In Java, the syntax for two-dimensional arrays is similar to the syntax for one-dimensional arrays, except that an extra index is involved, since picking out an element requires both a row number and a column number. For example, if A is a 2D array of int, then A[3][2] would be the element in row 3, column 2. That would pick out the number 17 in the array shown above. The type for A would be given as int[][], with two pairs of empty brackets. To declare the array variable and create the array, you could say,

int[][]  A;
A  =  new int[5][7];

The second line creates a 2D array with 5 rows and 7 columns. Two-dimensional arrays are often processed using nested for loops. For example, the following code segment will print out the elements of A in neat columns:

int row, col;  // loop-control-variables for accessing rows and columns in A
for ( row = 0; row < 5; row++ ) {
    for ( col = 0; col < 7; col++ ) {
        System.out.printf( "%7d",  A[row][col] );

The base type of a 2D array can be anything, so you can have arrays of type double[][], String[][], and so on.

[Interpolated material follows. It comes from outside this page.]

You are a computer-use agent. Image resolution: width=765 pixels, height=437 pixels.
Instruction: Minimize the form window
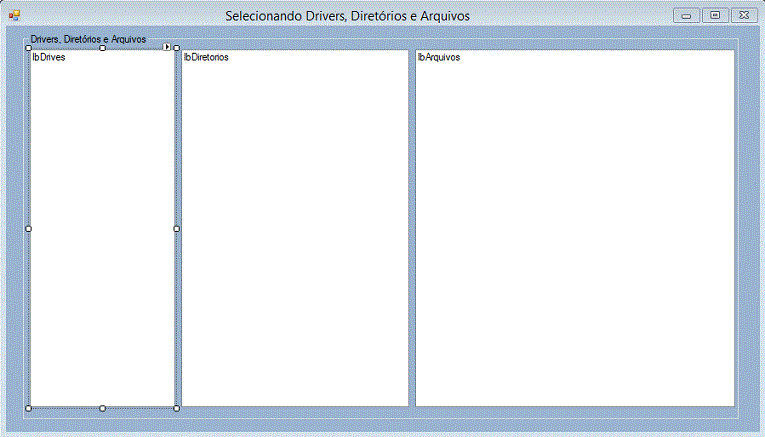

There are some natural uses for 2D arrays. For example, a 2D array can be used to store the contents of the board in a game such as chess or checkers. And an example in Subsection 4.6.3 uses a 2D array to hold the colors of a grid of colored squares. But sometimes two-dimensional arrays are used in problems in which the grid is not so visually obvious. Consider a company that owns 25 stores. Suppose that the company has data about the profit earned at each store for each month in the year 2014. If the stores are numbered from 0 to 24, and if the twelve months from January 2014 through December 2014 are numbered from 0 to 11, then the profit data could be stored in an array, profit, created as follows:

double[][]  profit;
profit  =  new double[25][12];

profit[3][2] would be the amount of profit earned at store number 3 in March, and more generally, profit[storeNum][monthNum] would be the amount of profit earned in store number storeNum in month number monthNum (where the numbering, remember, starts from zero).

Let's assume that the profit array has already been filled with data. This data can be processed in a lot of interesting ways. For example, the total profit for the company -- for the whole year from all its stores -- can be calculated by adding up all the entries in the array:

double totalProfit;  // Company's total profit in 2014.
int store, month;  // variables for looping through the stores and the months
totalProfit = 0;
for ( store = 0; store < 25; store++ ) {
   for ( month = 0; month < 12; month++ )
      totalProfit += profit[store][month];

Sometimes it is necessary to process a single row or a single column of an array, not the entire array. For example, to compute the total profit earned by the company in December, that is, in month number 11, you could use the loop:

double decemberProfit;
int storeNum;
decemberProfit = 0.0;
for ( storeNum = 0; storeNum < 25; storeNum++ ) {
   decemberProfit += profit[storeNum][11];

Two-dimensional arrays are sometimes useful, but they are much less common than one-dimensional arrays. Java actually allows arrays of even higher dimension, but they are only rarely encountered in practice.